● DATA FOR THIS TASK:
--

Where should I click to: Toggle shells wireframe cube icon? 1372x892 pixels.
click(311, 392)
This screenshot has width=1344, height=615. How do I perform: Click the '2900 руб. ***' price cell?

--

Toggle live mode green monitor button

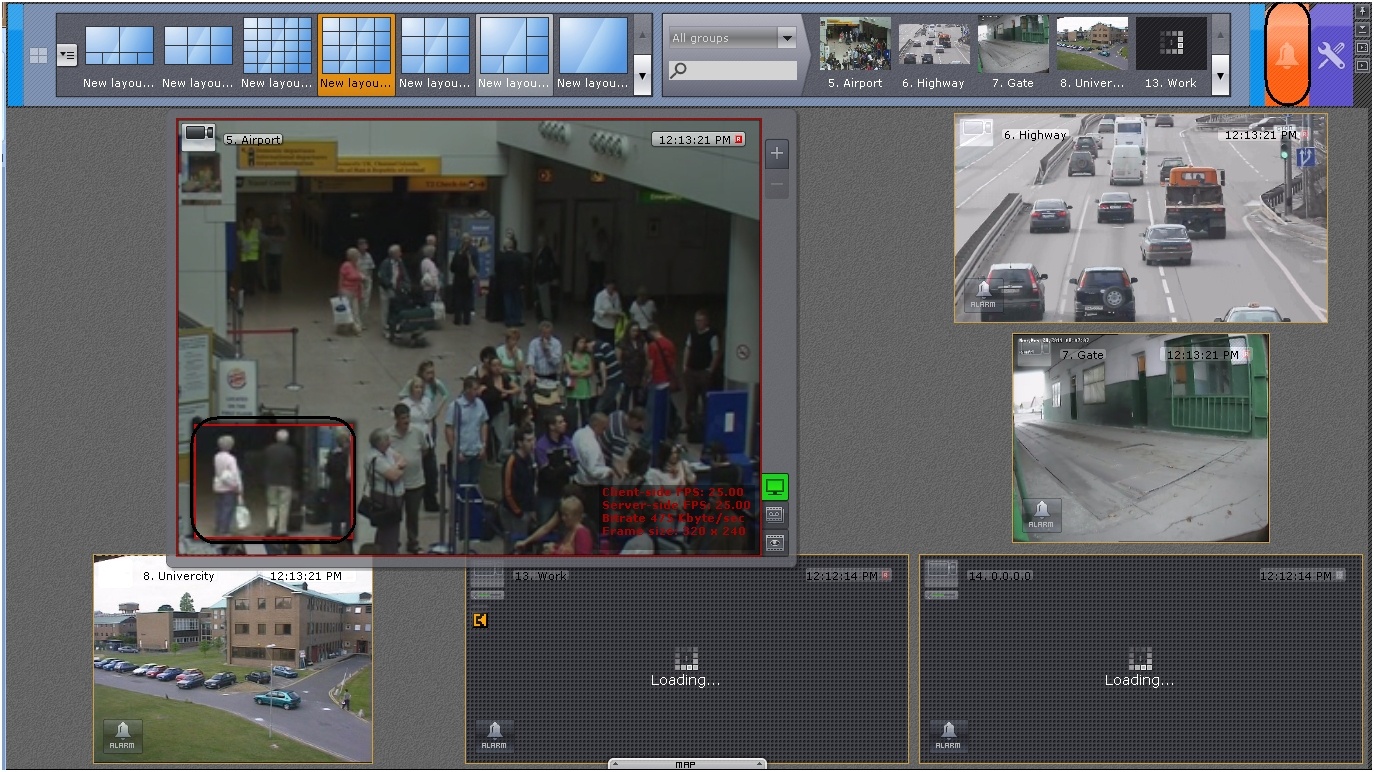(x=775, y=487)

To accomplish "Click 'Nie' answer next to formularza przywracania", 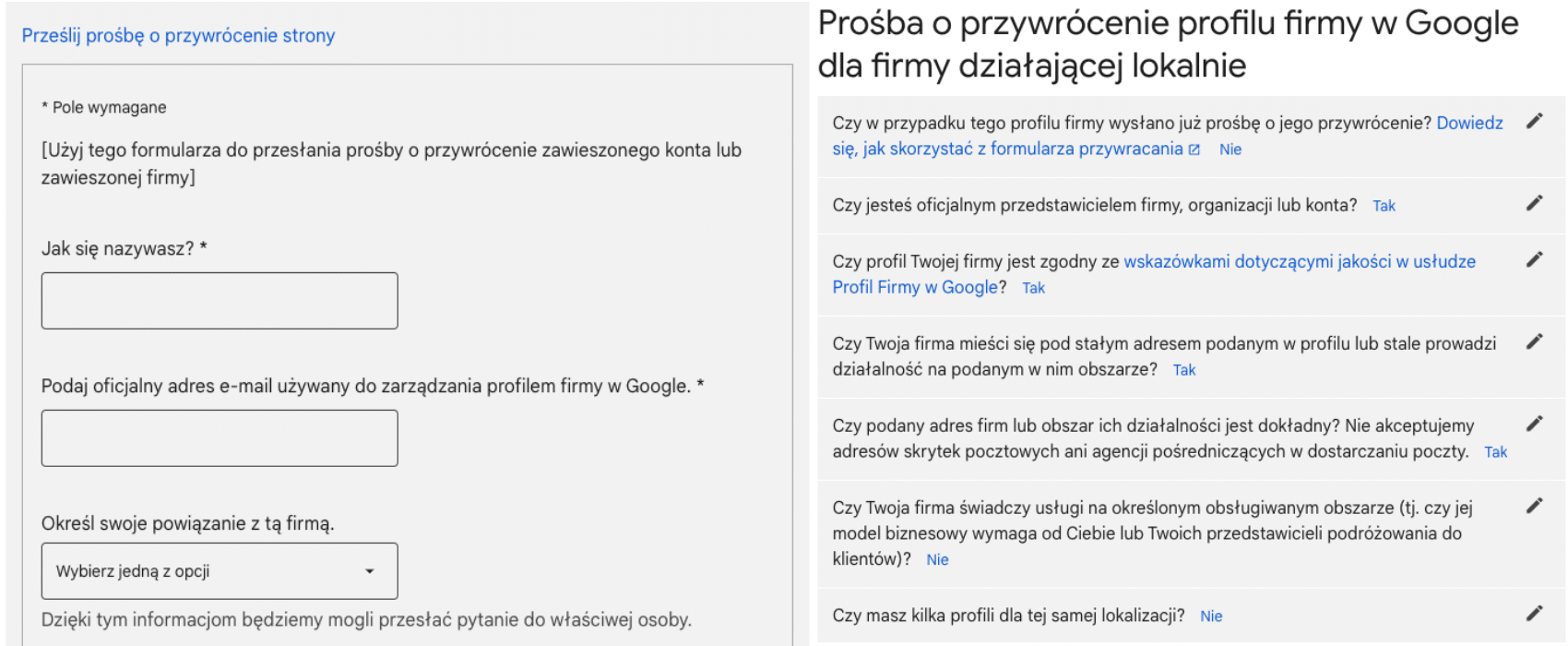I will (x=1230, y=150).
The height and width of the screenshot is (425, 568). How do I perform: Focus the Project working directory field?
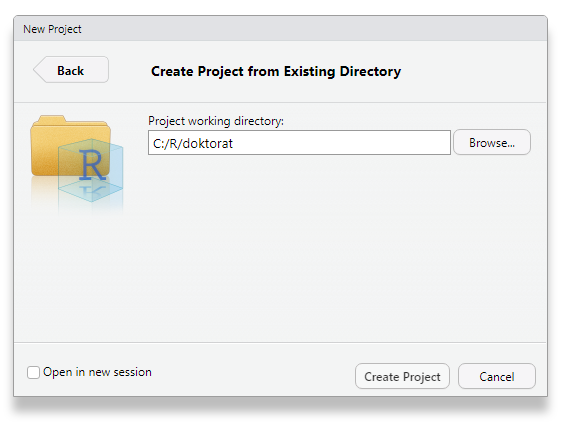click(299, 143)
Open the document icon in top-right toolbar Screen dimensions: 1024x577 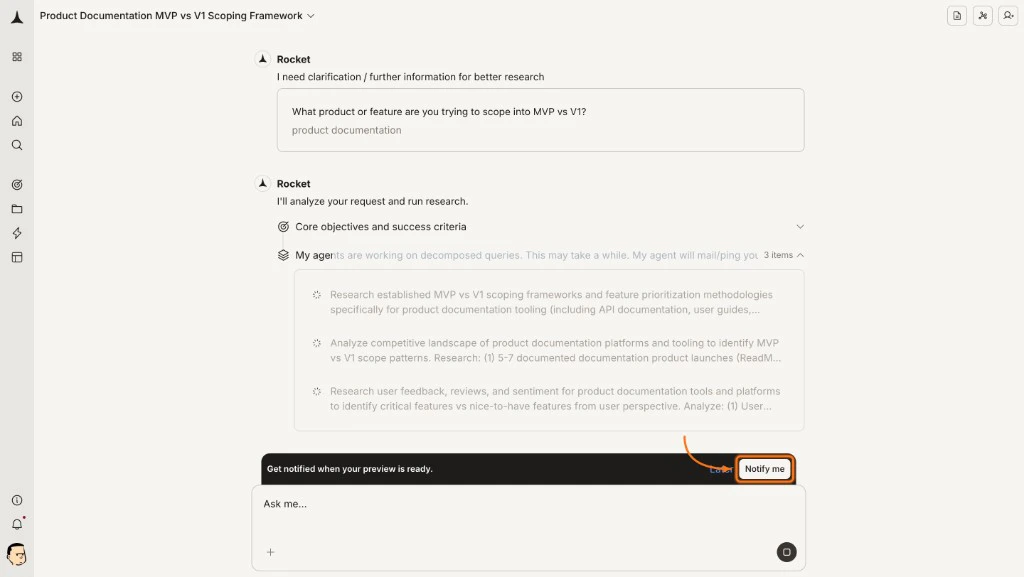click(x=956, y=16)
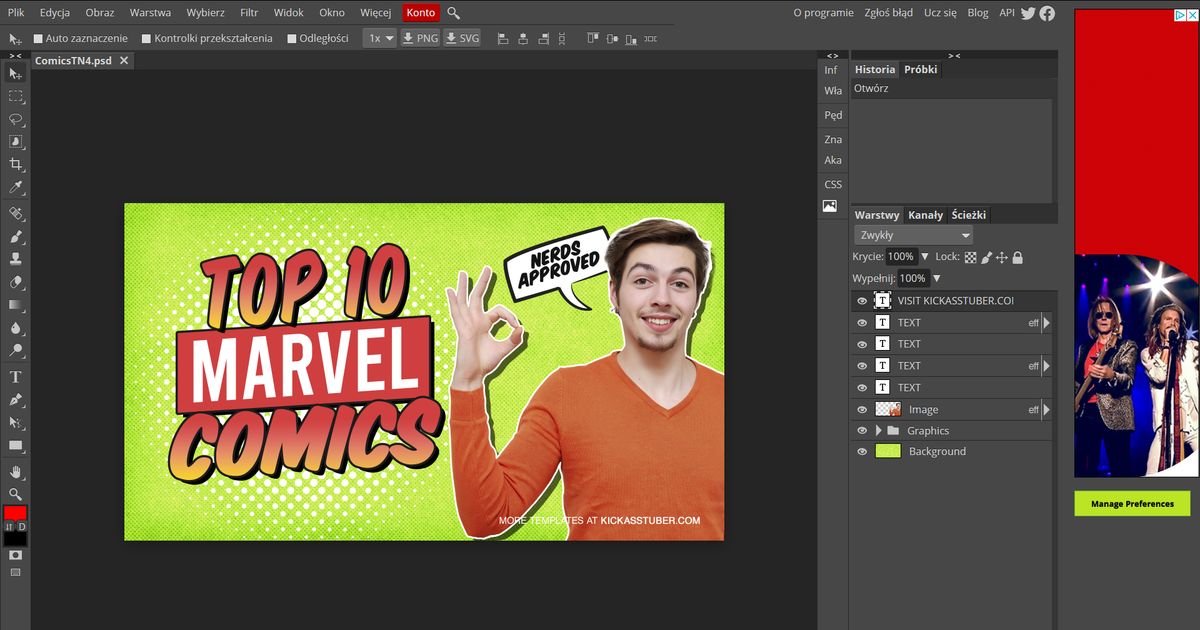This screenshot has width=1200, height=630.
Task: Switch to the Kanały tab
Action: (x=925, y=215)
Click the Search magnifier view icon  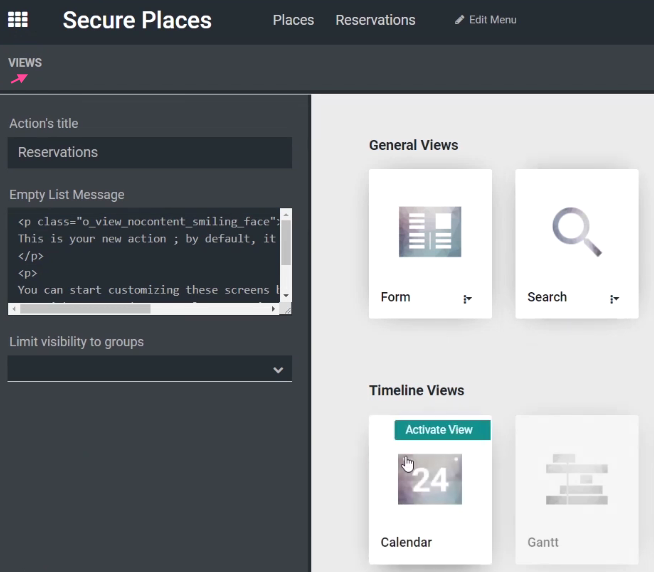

--

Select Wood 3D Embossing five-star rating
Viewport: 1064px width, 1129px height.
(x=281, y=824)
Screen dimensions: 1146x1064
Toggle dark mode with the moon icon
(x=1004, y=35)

--

● PROMPT: What are the lines, exactly as written above, from the line with "Where should I" to the line with "This screenshot has width=1344, height=615.", both included? Output only those.

● RESULT:
Where should I click to: Toggle shells wireframe cube icon? 1372x892 pixels.
click(311, 392)
This screenshot has width=1344, height=615. How do I perform: Click the '2900 руб. ***' price cell?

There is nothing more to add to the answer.